Daniel Flury hat es spannend gemacht: Bereits mehrmals waren im Grenchner Tagblatt Teaser-Inserate geschaltet worden, «PIG – mehr Schwein für Grenchen». Was es mit den Inseraten auf sich hatte, wird heute aufgelöst. «PIG» steht für «Parteilos in Grenchen». Flury kandidiert als Parteiloser fürs Stadtpräsidium, er will sich keiner Parteilinie oder -ideologie beugen.
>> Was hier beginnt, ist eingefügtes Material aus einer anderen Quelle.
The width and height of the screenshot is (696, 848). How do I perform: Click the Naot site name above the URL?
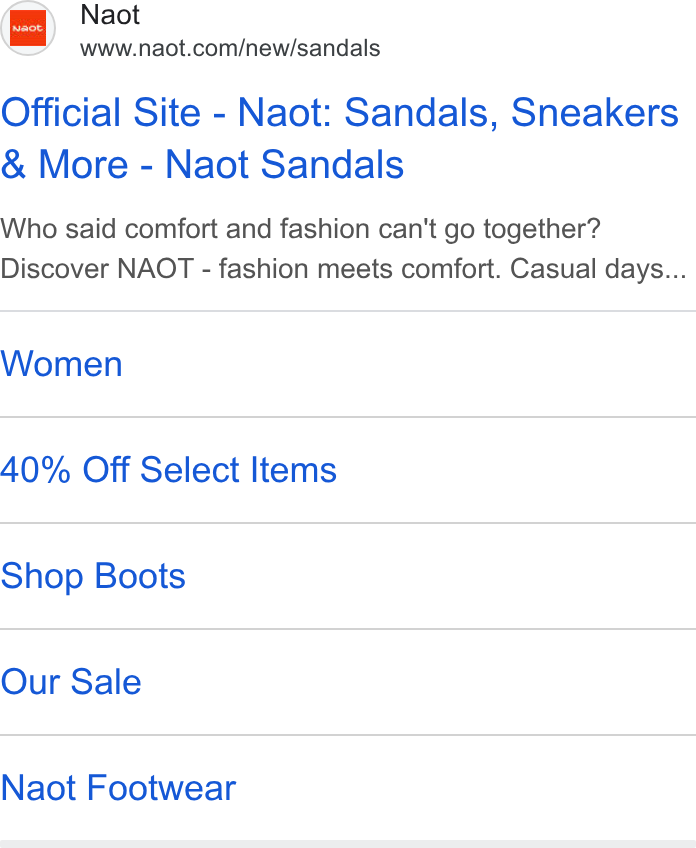click(110, 15)
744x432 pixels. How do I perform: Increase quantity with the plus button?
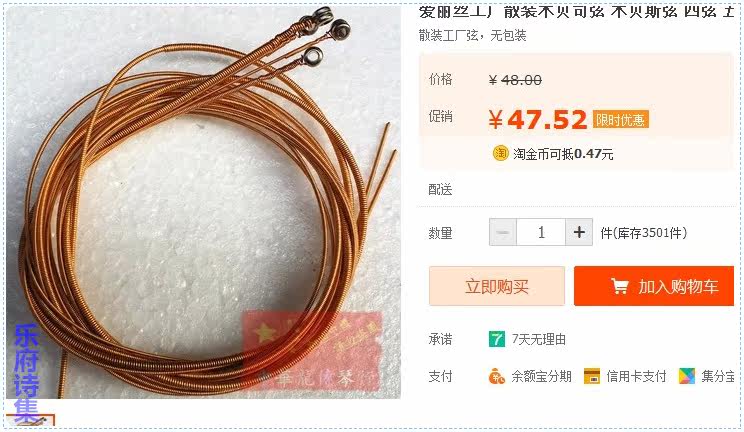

«Ich möchte den Grenchnerinnen und Grenchnern die Möglichkeit geben, tatsächlich wählen zu gehen und dabei eine bessere Auswahl zu haben», sagt der 52-jährige Chefredaktor der Kundenzeitschriften der WIR-Bank Genossenschaft. «Jetzt haben die Bürgerinnen und Bürger bloss die Wahl zwischen den beiden Blöcken, den der SP mit dem amtierenden Stadtpräsidenten Boris Banga, der bereits 22 Jahre im Amt ist und den der Bürgerlichen mit deren Kandidat François Scheidegger.» Dazwischen gebe es nichts. Das ist zu wenig für den Grenchner, der in der Uhrenstadt geboren ist und – abgesehen von wenigen Unterbrüchen – immer hier gewohnt hat. «Banga war lange genug im Amt und die Bürgerlichen haben mit einer Hauruck-Übung einen Kandidaten aufgestellt, der nicht allen Grenchnerinnen und Grenchnern passt. Sie haben es verpasst, einen Kandidaten wirklich aufzubauen. Darum möchte ich eine Alternative bieten.»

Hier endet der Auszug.